→ Selected passage
## Begin

UNIDENTIFIED MAN F [GUN SELLER]: Enjoy it, I know you're going to like it.
ROSSEN: Once he got the cash, the gun was ours, no questions asked. But we had some for him. This is the gun of choice for the drug cartels worldwide. And this gun can take down a helicopter.
MAN F: No, it can take a plane, it can take anything, that's a 50 caliber. I understand.
ROSSEN: Okay, so you know how powerful this weapon is?
MAN F: Oh, yeah.
ROSSEN: Doesn't it concern you that you have no idea who these people are? They could be dangerous felons, or terrorists.
MAN F: No, I never thought about it, to be honest.
ROSSEN: Doesn't concern you?
MAN F: No.
ROSSEN: But now, as the country mourns this latest massacre in Aurora, the gun debate rages again.
DENNIS HENIGAN [BRADY CAMPAIGN]: The reason that that keeps happening over and over again, is traceable directly to the weaknesses in our nation's gun laws. This doesn't have to happen.
ROSSEN: There is legislation that would make it illegal to buy a gun anywhere without a background check, but it's been sitting in Congress for over a year. The NRA opposes the bill, Savannah, saying that bill has many serious flaws.
GUTHRIE: Alright, Jeff Rossen, thanks for the reporting. Appreciate it.

## End

→ Records supplied
## Begin

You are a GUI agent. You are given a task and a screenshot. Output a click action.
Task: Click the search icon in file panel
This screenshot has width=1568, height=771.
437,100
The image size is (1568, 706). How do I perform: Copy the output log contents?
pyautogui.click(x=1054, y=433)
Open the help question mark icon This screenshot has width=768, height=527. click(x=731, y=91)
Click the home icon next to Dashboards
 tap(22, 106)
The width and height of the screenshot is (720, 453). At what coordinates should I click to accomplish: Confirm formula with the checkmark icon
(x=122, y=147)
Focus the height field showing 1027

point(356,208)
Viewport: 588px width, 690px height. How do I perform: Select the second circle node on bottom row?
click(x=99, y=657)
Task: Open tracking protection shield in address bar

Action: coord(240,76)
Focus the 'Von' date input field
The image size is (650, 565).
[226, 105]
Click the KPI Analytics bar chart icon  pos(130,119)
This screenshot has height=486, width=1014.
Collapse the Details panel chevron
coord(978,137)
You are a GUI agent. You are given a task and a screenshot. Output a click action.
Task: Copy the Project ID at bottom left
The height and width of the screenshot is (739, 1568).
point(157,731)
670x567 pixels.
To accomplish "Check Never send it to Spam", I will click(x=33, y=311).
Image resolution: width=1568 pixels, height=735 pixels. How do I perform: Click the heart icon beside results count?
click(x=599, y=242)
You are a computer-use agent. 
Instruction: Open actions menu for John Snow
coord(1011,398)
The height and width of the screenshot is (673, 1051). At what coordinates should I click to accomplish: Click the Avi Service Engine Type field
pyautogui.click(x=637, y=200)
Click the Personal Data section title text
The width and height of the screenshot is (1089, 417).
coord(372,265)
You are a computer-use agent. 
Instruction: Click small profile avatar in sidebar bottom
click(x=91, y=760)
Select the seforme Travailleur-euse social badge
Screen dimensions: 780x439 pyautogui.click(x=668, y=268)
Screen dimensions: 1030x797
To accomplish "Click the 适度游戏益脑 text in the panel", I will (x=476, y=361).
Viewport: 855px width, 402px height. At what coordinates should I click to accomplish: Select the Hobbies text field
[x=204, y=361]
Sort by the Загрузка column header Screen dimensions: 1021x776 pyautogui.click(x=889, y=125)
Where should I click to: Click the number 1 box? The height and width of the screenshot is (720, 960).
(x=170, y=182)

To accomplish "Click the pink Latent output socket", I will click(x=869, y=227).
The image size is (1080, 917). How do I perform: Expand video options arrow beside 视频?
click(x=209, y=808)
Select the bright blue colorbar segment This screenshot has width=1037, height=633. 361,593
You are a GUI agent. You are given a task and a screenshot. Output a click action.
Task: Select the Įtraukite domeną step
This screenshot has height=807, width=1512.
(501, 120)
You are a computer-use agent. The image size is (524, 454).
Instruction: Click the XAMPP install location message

## End

→ Instructions to follow
In the news transcript about gun sales, how long has the background-check legislation been sitting in Congress?

→ Complete response
For over a year.